*Textauszug*:
******************************

Der Speck ist weg

■ Endlich antworten die soziokulturellen Einrichtungen auf die Sparzumutungen – mit einem Aufschrei

Fünf vor zwölf sei es, sagt man für gewöhnlich in Krisensituationen. Doch hat sich mal jemand überlegt, was man in fünf Minuten alles machen kann? Zähne putzen, anziehen, mit der Bürste durchs Haar fahren und die Tür ins Schloß schlagen.

Carmen Emigholz, Kulturdeputierte der SPD, ist zwar beileibe keine Spätaufsteherin, doch in den verbleibenden fünf Minuten vor der Entscheidung der Kulturdeputation am morgigen Donnerstag hat sie noch Großes vor. „Mehr als 200.000 Mark“ an WAP-Mitteln (Wirtschaftspolitisches Aktionsprogramm) wurden im Haushalt aufgetrieben, die nun zum „Abfedern“ der zusätzlichen Härten dienen sollen, die durch die massiven Kürzungen dem soziokulturellen Bereich drohen.

******************************

*Bereitgestelltes Material*:
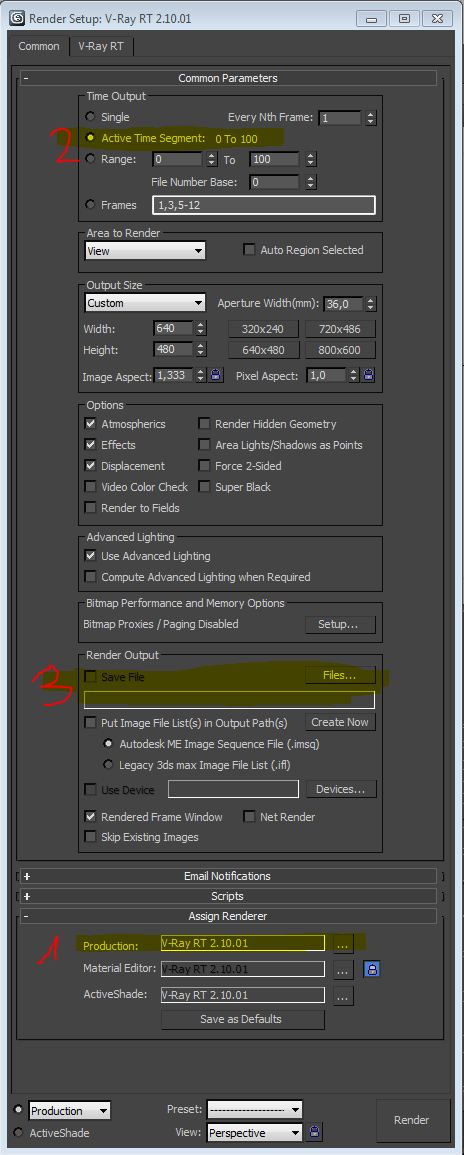Select the Common tab

point(39,46)
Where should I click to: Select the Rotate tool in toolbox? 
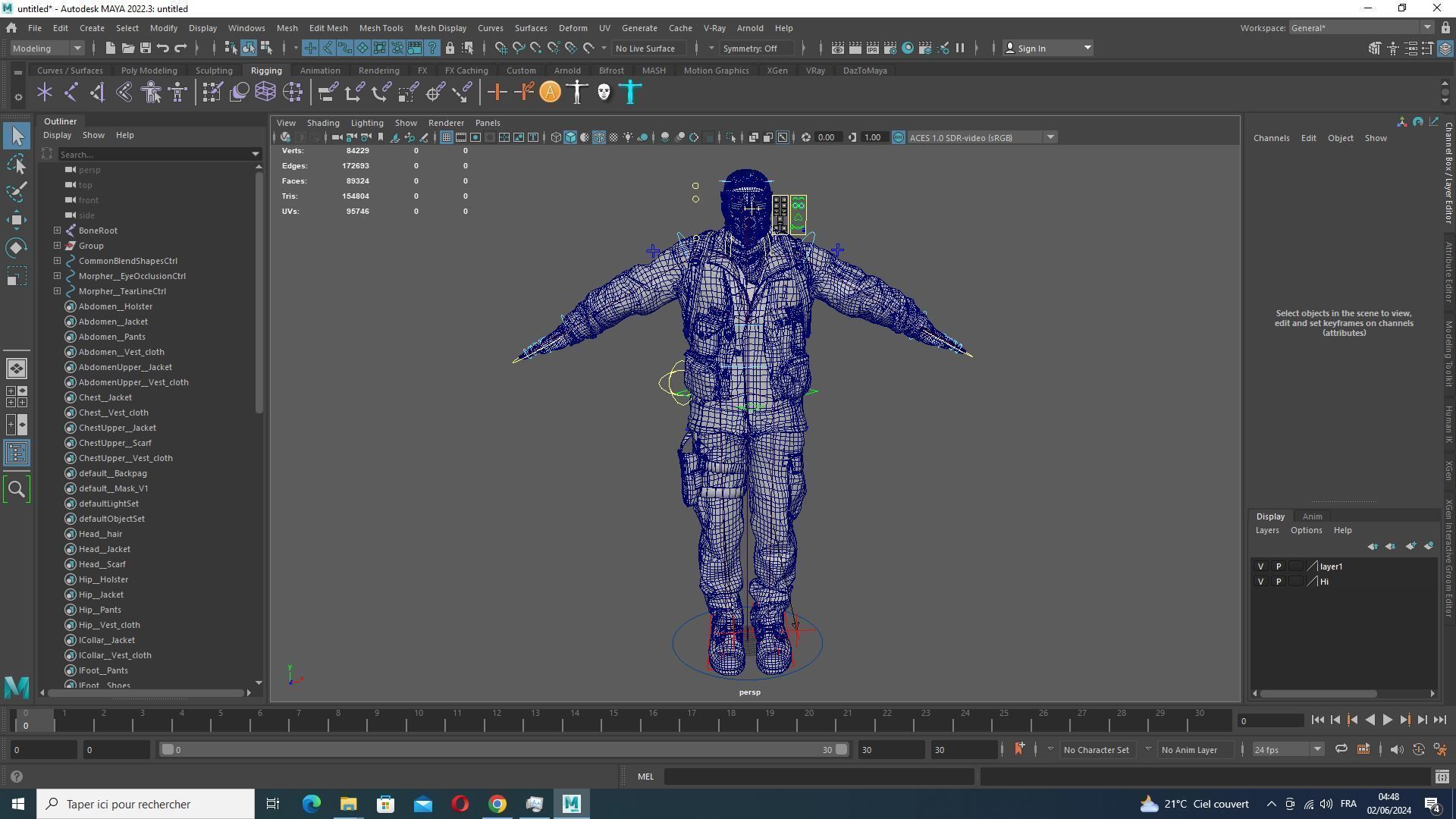[16, 248]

******************************

*Ziel 1*:
Gib den Abschnitt des Textauszugs zwischen „Der Speck ist“ und „ins Schloß schlagen.“ einschließlich wortgetreu wieder.
*Ziel 2*:
Beantworte anhand des Textauszugs:
(a) Welche Dinge kann man laut Text in fünf Minuten erledigen?
(b) Wofür steht die Abkürzung WAP?
(c) An welchem Tag fällt die Entscheidung der Kulturdeputation?

*Schriftliche Antwort 1*:
Der Speck ist weg

■ Endlich antworten die soziokulturellen Einrichtungen auf die Sparzumutungen – mit einem Aufschrei

Fünf vor zwölf sei es, sagt man für gewöhnlich in Krisensituationen. Doch hat sich mal jemand überlegt, was man in fünf Minuten alles machen kann? Zähne putzen, anziehen, mit der Bürste durchs Haar fahren und die Tür ins Schloß schlagen.

*Schriftliche Antwort 2*:
(a) Zähne putzen, anziehen, mit der Bürste durchs Haar fahren und die Tür ins Schloß schlagen.
(b) Wirtschaftspolitisches Aktionsprogramm.
(c) Am morgigen Donnerstag.